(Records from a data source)
• • • • •

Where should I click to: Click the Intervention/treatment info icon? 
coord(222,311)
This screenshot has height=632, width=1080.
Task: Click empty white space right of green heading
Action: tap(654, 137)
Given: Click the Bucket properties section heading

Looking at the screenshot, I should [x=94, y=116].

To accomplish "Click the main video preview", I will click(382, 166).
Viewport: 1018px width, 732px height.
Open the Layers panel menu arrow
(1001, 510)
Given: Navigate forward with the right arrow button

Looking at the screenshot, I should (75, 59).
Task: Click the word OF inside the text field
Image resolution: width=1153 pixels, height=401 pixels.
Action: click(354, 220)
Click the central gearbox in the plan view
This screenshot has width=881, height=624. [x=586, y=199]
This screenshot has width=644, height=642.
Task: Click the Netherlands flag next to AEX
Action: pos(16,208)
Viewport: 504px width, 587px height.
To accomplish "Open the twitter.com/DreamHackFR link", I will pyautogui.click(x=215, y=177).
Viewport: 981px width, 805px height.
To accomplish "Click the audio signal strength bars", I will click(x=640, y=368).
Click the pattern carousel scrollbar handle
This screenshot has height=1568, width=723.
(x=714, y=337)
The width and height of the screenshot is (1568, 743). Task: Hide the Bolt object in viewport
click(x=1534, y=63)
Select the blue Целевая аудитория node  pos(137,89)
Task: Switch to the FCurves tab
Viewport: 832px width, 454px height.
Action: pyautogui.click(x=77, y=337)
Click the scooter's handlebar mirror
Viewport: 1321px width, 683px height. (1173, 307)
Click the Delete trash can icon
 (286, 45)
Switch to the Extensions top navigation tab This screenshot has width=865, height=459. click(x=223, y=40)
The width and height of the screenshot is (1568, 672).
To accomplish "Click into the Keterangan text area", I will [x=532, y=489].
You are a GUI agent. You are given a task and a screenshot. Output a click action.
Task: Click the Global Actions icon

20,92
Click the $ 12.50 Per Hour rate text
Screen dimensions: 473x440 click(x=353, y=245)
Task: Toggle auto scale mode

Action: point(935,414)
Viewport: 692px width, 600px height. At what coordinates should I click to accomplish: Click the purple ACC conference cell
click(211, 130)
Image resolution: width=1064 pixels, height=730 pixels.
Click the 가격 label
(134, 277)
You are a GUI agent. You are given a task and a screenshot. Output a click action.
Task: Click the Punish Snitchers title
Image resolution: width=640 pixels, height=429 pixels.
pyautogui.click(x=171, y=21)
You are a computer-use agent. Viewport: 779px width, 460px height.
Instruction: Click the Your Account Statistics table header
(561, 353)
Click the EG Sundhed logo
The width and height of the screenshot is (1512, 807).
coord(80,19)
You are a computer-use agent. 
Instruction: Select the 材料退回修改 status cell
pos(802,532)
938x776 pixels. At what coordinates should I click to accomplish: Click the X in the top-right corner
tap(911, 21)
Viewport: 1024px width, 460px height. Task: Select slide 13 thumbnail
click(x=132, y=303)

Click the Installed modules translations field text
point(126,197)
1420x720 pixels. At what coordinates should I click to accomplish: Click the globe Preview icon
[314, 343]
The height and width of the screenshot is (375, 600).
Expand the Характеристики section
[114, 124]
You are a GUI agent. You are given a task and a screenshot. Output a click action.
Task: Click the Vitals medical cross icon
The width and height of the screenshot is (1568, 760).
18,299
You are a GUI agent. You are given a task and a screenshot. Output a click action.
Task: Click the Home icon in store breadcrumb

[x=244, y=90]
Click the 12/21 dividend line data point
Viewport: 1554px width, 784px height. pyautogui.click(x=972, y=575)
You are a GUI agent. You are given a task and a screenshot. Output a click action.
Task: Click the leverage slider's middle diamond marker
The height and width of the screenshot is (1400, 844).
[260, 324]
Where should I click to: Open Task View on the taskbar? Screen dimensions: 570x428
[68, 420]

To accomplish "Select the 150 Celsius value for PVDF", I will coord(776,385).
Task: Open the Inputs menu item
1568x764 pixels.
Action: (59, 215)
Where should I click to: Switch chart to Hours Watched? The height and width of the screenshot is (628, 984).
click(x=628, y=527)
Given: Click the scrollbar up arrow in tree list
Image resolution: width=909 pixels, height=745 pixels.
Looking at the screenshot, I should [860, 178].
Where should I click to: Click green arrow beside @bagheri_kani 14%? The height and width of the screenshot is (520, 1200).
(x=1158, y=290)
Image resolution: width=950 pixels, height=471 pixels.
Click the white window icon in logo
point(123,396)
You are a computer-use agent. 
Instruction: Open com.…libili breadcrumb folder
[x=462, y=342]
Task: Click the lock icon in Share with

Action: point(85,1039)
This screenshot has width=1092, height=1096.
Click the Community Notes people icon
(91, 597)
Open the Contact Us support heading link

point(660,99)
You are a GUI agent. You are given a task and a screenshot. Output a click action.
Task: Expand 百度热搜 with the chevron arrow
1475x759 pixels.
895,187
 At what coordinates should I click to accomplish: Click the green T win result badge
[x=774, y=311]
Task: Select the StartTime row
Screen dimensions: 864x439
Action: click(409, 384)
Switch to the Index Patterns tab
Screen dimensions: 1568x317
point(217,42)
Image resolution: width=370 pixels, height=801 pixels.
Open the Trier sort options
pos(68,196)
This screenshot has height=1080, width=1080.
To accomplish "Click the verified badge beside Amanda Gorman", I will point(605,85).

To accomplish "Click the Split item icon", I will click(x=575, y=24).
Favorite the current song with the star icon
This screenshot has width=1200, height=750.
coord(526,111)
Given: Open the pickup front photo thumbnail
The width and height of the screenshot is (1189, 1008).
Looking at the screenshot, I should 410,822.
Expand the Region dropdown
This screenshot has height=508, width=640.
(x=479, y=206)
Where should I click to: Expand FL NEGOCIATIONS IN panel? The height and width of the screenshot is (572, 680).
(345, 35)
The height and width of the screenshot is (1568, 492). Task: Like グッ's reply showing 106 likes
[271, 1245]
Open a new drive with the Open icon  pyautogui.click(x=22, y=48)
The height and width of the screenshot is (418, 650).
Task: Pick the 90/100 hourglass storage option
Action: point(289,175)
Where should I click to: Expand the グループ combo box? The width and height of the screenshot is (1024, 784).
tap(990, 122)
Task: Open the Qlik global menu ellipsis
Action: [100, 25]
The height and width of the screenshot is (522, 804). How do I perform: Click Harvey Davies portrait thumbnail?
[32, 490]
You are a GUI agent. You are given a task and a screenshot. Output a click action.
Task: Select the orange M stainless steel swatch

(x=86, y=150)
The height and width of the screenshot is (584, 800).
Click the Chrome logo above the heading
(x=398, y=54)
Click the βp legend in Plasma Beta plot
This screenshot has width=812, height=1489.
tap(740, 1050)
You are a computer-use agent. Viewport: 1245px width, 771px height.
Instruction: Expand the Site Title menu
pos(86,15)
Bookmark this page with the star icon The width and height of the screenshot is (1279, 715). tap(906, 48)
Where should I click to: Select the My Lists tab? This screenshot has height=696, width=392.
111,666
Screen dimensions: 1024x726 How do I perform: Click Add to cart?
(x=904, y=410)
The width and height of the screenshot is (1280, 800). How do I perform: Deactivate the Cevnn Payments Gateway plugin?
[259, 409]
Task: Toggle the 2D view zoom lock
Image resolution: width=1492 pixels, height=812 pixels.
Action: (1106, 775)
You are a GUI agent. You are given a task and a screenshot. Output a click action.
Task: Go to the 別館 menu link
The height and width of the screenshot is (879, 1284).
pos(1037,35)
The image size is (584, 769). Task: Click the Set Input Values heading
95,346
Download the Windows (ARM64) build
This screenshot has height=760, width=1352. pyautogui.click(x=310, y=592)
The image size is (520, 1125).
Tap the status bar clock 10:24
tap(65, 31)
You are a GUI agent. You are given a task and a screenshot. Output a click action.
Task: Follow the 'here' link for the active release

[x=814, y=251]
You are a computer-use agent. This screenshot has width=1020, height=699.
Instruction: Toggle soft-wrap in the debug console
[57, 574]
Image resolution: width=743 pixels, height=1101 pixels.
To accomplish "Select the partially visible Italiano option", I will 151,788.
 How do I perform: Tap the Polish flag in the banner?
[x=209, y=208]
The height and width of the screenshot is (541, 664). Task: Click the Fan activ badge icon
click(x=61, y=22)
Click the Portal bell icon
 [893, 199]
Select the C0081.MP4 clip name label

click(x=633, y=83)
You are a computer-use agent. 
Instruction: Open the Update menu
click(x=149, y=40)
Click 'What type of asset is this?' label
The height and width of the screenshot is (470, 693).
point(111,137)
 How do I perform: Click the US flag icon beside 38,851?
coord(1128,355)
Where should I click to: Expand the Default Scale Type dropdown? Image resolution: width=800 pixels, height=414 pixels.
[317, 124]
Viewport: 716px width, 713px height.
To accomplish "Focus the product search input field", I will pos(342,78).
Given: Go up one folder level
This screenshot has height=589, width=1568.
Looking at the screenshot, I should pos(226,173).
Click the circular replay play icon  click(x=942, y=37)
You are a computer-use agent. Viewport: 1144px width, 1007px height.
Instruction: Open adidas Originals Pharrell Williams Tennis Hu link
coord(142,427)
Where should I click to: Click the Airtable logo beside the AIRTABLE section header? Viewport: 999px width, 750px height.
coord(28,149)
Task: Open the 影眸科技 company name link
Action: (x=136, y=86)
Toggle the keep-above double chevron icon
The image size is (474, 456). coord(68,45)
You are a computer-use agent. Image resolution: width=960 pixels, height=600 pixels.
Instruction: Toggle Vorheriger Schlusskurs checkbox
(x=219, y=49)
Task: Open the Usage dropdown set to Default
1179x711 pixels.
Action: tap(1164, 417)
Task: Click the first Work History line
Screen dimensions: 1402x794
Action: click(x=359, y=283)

• • • • •

◆ **Instructions to follow**
Among the lines above, which ones include the word "computer"? Copy them.

◆ **Result**
You are a computer-use agent. Viewport: 779px width, 460px height.
You are a computer-use agent. 
You are a computer-use agent. 
You are a computer-use agent. Viewport: 1245px width, 771px height.
You are a computer-use agent. This screenshot has width=1020, height=699.
You are a computer-use agent. 
You are a computer-use agent. Viewport: 1144px width, 1007px height.
You are a computer-use agent. Image resolution: width=960 pixels, height=600 pixels.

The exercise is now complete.